クーラーのよく効いた部屋で冷たいものを食べてるのにこんなに顔が熱いなんて信じられない。
「ヤバいっす……何だろこの感じ………」
手の平に乗ったままのカップの中でどんどん溶けていくアイスを飲み物みたいに流し込む。ぬるくなったとろとろのイチゴ味はすごく甘い。
作者・・・芥場
いつもと変えたところ、意識したところなど(自由回答)・・・話の内容や雰囲気は自分がいつも書くものより明るめになるよう意識しました。あと十四がかわいくなるように頑張りました。
大きく変えようとしたのは、一言で言うと「文章のテンポ」です。句読点(主に読点)の打ち方を変えたり、「」と地の文の量を変えたり、途中で挟む風景や動作の説明を減らしたりしました。
自分がいつも書く文章で特徴があると思う「時間の流れの遅さ」を削ろうと思ってのことです。

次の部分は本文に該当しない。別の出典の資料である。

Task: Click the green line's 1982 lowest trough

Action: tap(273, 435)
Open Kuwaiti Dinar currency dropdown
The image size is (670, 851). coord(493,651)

あとは三点リーダーの使い方や「!」「?」の後の一字空けをしないなど、いつもやってる癖をやめました。
終わり方に関してはいい方法が思いつかなかったので手癖で書きました。
こんだけ変えててバレたら恥ずかし〜〜〜
今回の作品のお気に入りポイント(自由回答)・・・十四がアイスを食べさせるときの獄の表現です。
前述の通り自分の特徴を削るために動作などの描写を減らしていたので、ここはかなり気持ちよく手癖を出しました。本当はもっと書けるのですがこれでも抑えています。